___ EXCERPTED RECORDS ___

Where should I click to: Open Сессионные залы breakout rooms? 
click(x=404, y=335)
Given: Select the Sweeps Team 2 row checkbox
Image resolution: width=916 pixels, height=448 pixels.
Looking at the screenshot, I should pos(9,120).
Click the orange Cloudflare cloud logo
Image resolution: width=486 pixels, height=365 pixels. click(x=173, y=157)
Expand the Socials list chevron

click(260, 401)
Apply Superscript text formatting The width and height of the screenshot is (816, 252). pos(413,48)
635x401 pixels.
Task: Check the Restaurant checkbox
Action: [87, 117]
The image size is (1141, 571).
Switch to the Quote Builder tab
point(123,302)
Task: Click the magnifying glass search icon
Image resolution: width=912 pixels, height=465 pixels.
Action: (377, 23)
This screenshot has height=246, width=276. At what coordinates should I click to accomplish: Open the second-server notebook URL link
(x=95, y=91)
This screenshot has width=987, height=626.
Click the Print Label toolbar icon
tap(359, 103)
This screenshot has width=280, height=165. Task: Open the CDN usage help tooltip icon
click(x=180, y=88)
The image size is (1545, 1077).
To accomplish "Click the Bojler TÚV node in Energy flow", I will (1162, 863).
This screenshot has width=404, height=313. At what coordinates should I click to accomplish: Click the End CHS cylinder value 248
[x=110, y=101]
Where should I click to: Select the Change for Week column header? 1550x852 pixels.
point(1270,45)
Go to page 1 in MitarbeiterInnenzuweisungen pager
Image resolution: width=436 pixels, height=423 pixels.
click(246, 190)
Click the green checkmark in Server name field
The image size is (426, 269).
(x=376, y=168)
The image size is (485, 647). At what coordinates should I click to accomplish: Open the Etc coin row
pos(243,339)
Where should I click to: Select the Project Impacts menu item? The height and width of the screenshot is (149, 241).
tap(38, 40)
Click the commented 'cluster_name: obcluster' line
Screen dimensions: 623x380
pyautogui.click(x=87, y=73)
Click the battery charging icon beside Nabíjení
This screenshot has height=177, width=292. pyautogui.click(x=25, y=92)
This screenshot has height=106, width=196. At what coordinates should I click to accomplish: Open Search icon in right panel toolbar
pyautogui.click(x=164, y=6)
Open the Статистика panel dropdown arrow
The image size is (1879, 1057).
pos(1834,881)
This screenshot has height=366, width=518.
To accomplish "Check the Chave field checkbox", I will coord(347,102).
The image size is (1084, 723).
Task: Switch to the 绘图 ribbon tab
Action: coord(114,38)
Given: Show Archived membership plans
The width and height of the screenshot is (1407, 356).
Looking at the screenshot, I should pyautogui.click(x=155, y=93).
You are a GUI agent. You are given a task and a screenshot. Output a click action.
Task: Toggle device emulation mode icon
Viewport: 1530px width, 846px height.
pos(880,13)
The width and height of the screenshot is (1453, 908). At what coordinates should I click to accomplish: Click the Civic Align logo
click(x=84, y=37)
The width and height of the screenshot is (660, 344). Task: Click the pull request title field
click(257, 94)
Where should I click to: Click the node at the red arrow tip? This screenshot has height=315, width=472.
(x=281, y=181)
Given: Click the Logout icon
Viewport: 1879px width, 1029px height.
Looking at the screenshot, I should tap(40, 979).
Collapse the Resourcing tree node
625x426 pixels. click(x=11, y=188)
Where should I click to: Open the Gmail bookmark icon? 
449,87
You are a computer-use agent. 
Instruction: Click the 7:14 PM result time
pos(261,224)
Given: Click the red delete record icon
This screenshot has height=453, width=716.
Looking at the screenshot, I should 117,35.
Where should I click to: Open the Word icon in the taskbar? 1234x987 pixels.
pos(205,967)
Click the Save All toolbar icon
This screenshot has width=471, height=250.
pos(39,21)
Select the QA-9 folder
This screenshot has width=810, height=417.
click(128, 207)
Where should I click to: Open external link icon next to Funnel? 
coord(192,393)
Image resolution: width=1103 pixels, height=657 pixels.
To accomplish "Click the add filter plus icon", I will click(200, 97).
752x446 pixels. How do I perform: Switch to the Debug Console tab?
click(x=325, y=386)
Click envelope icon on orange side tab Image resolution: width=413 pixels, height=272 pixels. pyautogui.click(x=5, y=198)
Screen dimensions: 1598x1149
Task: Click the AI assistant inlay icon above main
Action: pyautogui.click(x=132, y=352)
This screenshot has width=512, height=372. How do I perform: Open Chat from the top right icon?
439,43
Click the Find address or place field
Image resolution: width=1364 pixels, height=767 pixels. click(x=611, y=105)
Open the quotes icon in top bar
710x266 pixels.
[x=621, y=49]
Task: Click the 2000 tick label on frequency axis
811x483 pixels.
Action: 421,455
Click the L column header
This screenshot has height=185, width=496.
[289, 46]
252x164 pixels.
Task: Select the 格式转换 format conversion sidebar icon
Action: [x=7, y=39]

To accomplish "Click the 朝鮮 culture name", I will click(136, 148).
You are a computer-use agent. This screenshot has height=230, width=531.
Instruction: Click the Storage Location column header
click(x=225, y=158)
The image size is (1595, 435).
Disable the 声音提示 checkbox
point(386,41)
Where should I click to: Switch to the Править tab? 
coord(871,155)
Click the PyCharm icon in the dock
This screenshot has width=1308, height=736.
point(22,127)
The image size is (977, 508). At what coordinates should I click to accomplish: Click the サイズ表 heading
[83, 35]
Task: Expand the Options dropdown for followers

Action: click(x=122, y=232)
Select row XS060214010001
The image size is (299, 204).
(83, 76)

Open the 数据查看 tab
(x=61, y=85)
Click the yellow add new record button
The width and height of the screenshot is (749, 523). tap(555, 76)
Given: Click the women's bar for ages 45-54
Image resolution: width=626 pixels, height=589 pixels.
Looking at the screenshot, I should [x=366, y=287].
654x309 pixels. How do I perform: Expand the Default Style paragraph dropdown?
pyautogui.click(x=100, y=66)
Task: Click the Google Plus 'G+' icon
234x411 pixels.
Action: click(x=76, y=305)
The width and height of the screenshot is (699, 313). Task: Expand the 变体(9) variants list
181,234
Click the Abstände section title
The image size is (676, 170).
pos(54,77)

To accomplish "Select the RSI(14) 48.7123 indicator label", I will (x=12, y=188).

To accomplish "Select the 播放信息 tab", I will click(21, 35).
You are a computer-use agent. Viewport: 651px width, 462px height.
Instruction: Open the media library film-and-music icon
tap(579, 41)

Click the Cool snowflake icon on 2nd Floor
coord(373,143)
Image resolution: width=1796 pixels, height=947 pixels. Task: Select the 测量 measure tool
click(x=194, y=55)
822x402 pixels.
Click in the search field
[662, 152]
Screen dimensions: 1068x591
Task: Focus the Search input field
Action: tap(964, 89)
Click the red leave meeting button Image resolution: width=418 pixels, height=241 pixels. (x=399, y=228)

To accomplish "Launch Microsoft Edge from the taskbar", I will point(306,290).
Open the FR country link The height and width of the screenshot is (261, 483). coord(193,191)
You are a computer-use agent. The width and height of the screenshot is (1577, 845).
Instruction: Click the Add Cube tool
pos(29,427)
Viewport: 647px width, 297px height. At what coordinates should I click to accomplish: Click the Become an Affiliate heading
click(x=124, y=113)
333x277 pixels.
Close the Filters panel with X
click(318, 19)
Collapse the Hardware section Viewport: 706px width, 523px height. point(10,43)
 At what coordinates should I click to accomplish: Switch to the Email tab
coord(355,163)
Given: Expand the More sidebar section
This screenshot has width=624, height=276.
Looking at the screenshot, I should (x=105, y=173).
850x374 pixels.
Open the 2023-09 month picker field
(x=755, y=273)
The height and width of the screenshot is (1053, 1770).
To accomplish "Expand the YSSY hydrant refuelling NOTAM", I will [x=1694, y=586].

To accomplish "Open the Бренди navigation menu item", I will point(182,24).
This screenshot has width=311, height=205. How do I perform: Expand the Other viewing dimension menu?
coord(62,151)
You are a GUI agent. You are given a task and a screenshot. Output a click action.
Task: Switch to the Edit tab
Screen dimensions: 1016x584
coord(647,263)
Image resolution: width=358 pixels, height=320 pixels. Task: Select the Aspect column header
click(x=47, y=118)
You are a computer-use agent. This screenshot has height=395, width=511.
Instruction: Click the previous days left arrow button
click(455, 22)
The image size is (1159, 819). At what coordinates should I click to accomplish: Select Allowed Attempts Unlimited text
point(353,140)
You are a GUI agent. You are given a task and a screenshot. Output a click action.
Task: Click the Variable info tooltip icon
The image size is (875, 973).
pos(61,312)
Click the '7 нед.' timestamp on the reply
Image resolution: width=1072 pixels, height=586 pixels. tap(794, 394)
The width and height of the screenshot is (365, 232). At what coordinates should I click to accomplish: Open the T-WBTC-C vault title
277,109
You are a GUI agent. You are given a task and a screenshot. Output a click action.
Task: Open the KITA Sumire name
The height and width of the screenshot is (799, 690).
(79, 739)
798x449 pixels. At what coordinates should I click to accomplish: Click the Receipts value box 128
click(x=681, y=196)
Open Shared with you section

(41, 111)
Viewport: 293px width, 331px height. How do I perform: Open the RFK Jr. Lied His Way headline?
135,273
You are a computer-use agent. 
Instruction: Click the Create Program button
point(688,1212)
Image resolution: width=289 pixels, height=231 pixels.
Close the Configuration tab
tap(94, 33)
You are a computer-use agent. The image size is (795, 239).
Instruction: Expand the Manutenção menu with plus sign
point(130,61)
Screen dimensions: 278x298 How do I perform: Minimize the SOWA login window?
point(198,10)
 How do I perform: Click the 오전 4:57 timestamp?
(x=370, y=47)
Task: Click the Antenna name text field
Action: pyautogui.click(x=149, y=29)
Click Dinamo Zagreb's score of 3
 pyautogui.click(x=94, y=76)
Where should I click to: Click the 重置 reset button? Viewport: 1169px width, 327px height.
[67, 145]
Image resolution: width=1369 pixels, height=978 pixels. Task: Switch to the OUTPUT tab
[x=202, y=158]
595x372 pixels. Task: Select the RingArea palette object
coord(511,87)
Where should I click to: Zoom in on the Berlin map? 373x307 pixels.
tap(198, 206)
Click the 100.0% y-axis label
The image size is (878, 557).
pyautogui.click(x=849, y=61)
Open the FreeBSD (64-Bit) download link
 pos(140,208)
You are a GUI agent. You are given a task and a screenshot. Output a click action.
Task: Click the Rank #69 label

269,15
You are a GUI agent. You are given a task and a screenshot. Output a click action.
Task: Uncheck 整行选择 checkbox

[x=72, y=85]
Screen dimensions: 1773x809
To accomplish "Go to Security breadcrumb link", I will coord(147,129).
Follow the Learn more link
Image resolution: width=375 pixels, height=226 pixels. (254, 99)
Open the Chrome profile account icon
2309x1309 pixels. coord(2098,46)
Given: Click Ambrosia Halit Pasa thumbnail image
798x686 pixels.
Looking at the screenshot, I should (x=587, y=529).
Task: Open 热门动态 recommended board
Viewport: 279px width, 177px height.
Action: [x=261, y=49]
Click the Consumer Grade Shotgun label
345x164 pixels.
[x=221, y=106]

___

[TO BE DONE]
Copy the records starting at the line that contains "will (x=12, y=188)." and ending at the line that contains "Open the FR country", swapping "snowflake" for "thermometer" and leaving everything else unchanged.

[TASK SOLUTION]
To accomplish "Select the RSI(14) 48.7123 indicator label", I will (x=12, y=188).

To accomplish "Select the 播放信息 tab", I will click(21, 35).
You are a computer-use agent. Viewport: 651px width, 462px height.
Instruction: Open the media library film-and-music icon
tap(579, 41)

Click the Cool thermometer icon on 2nd Floor
coord(373,143)
Image resolution: width=1796 pixels, height=947 pixels. Task: Select the 测量 measure tool
click(x=194, y=55)
822x402 pixels.
Click in the search field
[662, 152]
Screen dimensions: 1068x591
Task: Focus the Search input field
Action: tap(964, 89)
Click the red leave meeting button Image resolution: width=418 pixels, height=241 pixels. (x=399, y=228)

To accomplish "Launch Microsoft Edge from the taskbar", I will point(306,290).
Open the FR country link The height and width of the screenshot is (261, 483). coord(193,191)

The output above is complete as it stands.